Prove your humanity

Whip out your wildest, flaming-red boas and get ready for a frivolous and frisky show because Rocky Horror Show hits theatres once again.

For those who’ve yearned for a musical to incorporate sub-par science fiction, debauched horror, rock ‘n’ roll and a heavy dose of erotica into a single production, fret not; Richard O’Brien definitely has you covered with his long-standing and quirky masterpiece: Rocky Horror Show.

Follow Brad and Janet, newly-engaged and naïve lovebirds, as they seek help at an ominous castle on a rainy night. Bizarre chaos ensues as they realise that Frank N. Furter and his gothic clique (most notably Riff Raff, Magenta and Columbia) occupy the castle. The madness continues as everyone, even Richard O’Brien as the narrator, participates in the self-explanatory, hip-thrusting dance, The Time Warp, before Frank introduces himself as the pansexual, “sweet transvestite from Transsexual, Transylvania”.

After being completely overwhelmed by the introduction our sweet lovebirds attempt to make an escape, but are almost hypnotised by the increasing madness; especially after Frank announces that they would be celebrating the reveal of his most prized creation, Rocky Horror—a muscular, skimpily clad man made solely for Frank’s physical pleasure.

The show ventures beyond repair as the ridiculous acts continue. A murder takes place, Frank won’t rest ’til he’s sexually conquered both Brad and Janet, and pure madness completely takes over as backs are quickly stabbed; with Frank’s devilish acts serving as a catalyst for further havoc.

Fair warning, this show should not be witnessed while sober.I’m not going to lie, I was taken aback when the first act came to a close in just a mere 35 minutes. The fact that Rocky Horror Show possesses just half the number of songs that most musicals tend to have truly astounded me. Sure, the lyrics from this show don’t deserve the same praise as those from musical marvels such as Les Misérables, or The Phantom of The Opera; but the current Rocky Horror cast more than made up for the frivolity behind the songs’ lyrics with their magnificent vocals.

However, I’ve got to be Frank with you.

There’s enough raving reviews concerning this show out there, but not enough pointing out how completely deranged this production is. This show may be regarded as a cult classic, but I truly can’t help but feel deeply disturbed by its entirety. Though Frank N. Furter may appear to be extremely charismatic—he seduced Columbia, Rocky, both Brad and Janet and, of course, we can’t forget about Eddie—I can’t help but be left with the impression that this show could not possibly be more of a deterrent to our current society’s values.

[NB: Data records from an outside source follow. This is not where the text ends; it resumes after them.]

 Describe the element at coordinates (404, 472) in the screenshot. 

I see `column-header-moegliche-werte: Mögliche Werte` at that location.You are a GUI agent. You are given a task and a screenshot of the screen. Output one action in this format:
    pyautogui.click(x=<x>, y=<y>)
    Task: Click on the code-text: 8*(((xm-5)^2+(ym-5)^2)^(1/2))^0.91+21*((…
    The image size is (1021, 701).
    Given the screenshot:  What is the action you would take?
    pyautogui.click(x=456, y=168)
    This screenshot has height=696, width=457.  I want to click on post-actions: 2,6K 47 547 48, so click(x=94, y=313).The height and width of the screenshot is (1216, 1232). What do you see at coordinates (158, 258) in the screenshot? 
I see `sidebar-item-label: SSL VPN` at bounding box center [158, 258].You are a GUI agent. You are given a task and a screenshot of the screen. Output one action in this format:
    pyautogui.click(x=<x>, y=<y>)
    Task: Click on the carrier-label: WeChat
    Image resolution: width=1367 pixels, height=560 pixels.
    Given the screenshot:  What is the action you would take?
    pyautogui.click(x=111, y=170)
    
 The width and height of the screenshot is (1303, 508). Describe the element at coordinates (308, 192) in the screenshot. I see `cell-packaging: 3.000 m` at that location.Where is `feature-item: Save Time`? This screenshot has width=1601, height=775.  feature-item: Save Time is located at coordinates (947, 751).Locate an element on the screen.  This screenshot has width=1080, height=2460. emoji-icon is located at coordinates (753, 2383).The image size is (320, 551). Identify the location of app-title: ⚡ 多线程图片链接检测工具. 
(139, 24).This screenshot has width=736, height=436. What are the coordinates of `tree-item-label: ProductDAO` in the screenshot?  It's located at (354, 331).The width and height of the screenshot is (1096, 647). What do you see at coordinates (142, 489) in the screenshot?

For starters, “the transvestites from Transsexual, Transylvania” are portrayed to be manipulative monsters who take advantage of people before proceeding to partake in vicious betrayal. It gets worse as transvestites are portrayed as aliens who are not at all welcomed on Earth. To top it all off (Rocky Horror ‘virgins’ look away) Frank—as the most prominent transvestite—was not only asked to return to his own planet but was even alienated and murdered by his fellow transvestites; all before the last two songs of the show.

Nonetheless, I guarantee that my feelings surrounding Rocky Horror Show are on a completely different wavelength compared to the masses. The show could not have been more widely received as a glorious masterpiece by the audience, as each and every one of them waved their fluffy, red, complementary boas and poured out of the theatre, still gushing about the one-hour-and-thirty-minutes worth of provocative frivolity.

One thing’s for sure, Rocky Horror Show is certainly not for the faint of heart.